De um lado e de outro da grande rocha, moradores seguem suas vidas, mesmo cientes que estão abrangidos pela área de risco definida pela Defesa Civil municipal. Um senhor desfruta a brisa na varanda, uma senhora olha a tarde na janela, crianças correm pelas vielas. Como até hoje pouco receberam de prefeitos, vereadores ou governadores, não seria dessa vez que a coisa mudaria: é o que se lê no olhar opaco e no tom de resignação com que os moradores se referem à vida no Boa Vista.
 
O senhor se chama José Pereira Alves, um homem negro, rijo e de careca reluzente de 70 anos. No dia do acidente, ele estava assistindo TV na sala.
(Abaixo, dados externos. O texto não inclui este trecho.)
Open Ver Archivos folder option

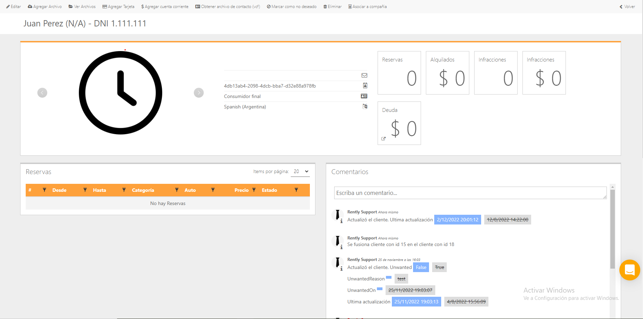point(82,7)
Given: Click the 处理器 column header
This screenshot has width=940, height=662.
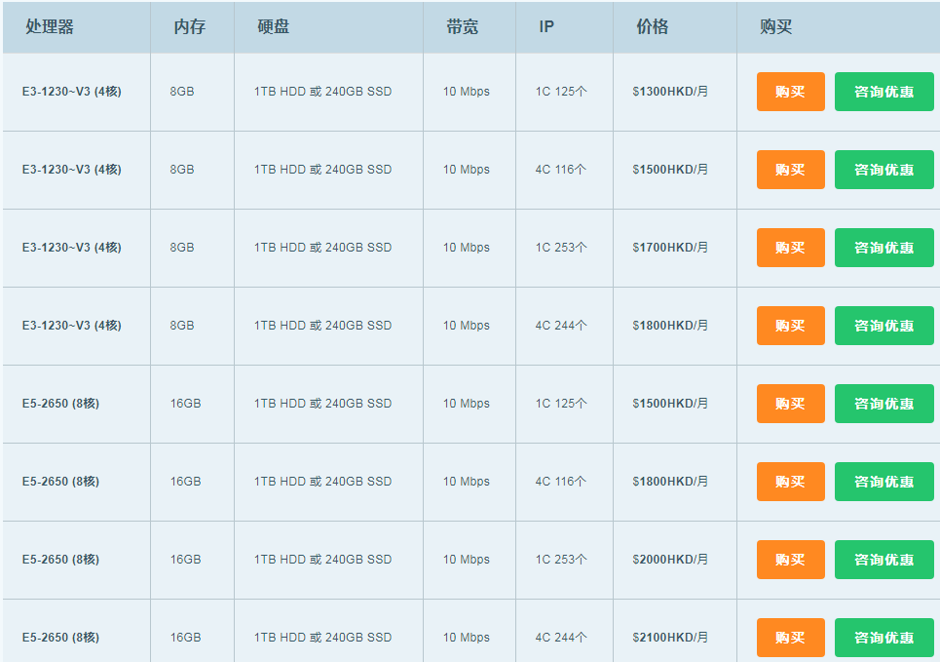Looking at the screenshot, I should click(x=50, y=27).
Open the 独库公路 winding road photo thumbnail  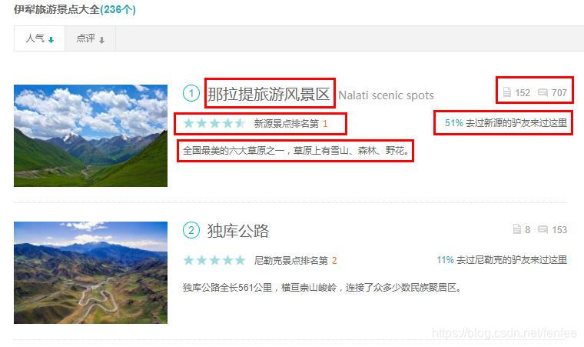pyautogui.click(x=91, y=272)
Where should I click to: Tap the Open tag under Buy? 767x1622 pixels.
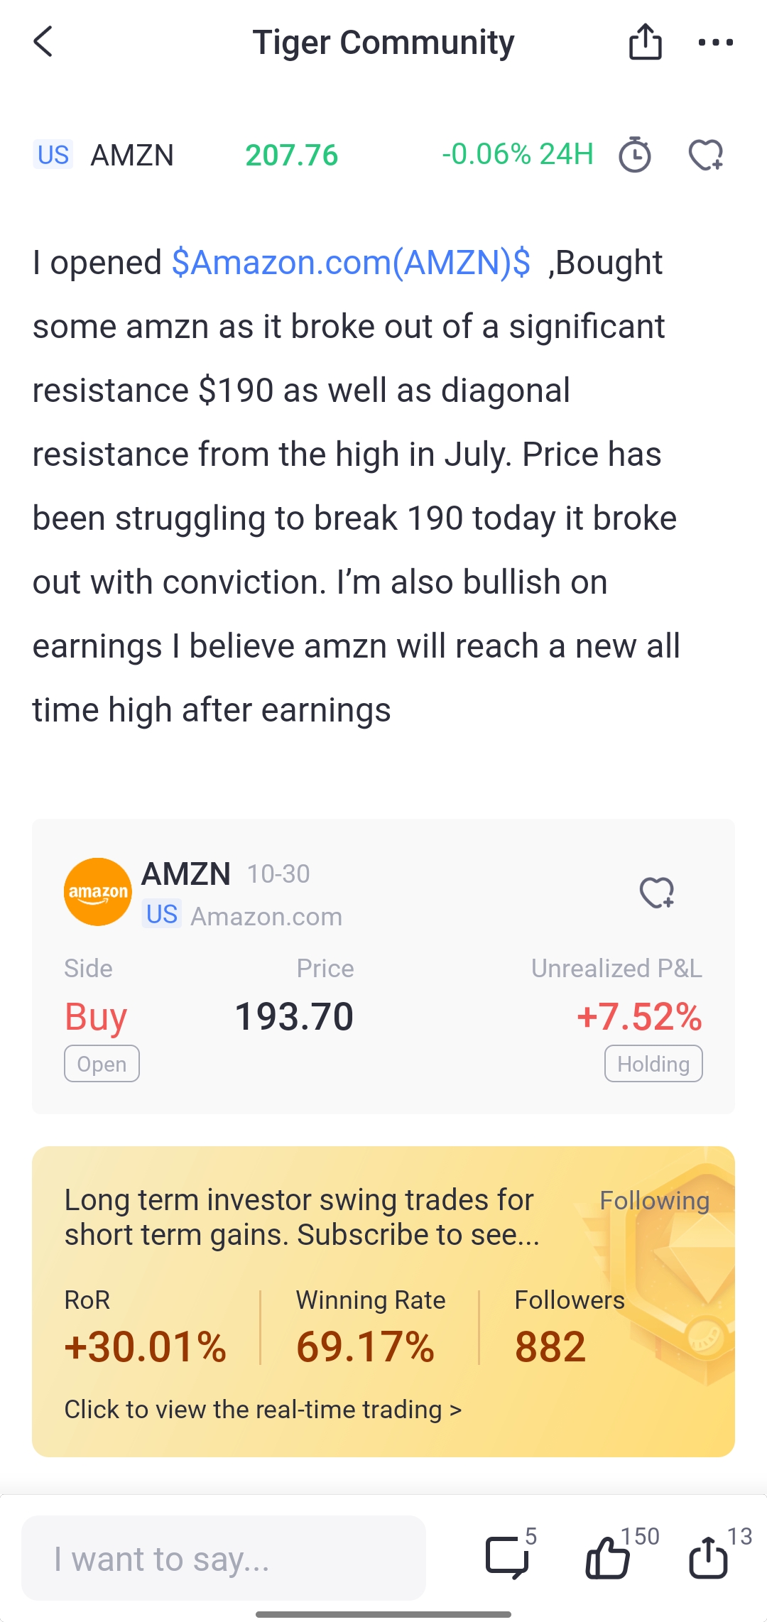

De repente explodiu o estrondo; a casa tremeu. 
 
“Parecia um avião. É que de vez em passa avião aqui, né? Aí eu pensei: ‘Será que esse avião bateu nas pedras lá em cima e veio descendo?’. Se fosse avião, ele ia explodir, porque avião depois que cai, explode. Eu sai correndo, fui pular do outro lado”, diz o homem, soltando risadinhas, numa calma e singeleza absolutamente incompatíveis com o que poderia ter acontecido. 
 
Moradores relatam que seu José, morador da região de mais de quatro décadas, rugiu para agentes da prefeitura e policiais militares que insistiam para que desocupassem a casa. Acabou cedendo, mas três dias depois estava de volta. Erguida sobre um grande fragmento de rocha, é um ponto solitário de cor e graça no morro, com fachada em verde-limão e janelas em azul-frança. Refestelado na cadeira de sua varanda, o homem vê a pedra há cinco metros de distância e todo o trabalho de contenção das rochas.
 
Um de seus filhos, um homem negro e alto de 32 anos, sentencia: “Sabe o que eles vão fazer? Vão largar aquele pessoal lá no abrigo até cada um voltar por si mesmo”. Enquanto isso, seu José, cotovelo no guarda-corpo da varanda e mão no queixo, deita uns olhos tranqüilos sobre o Boa Vista.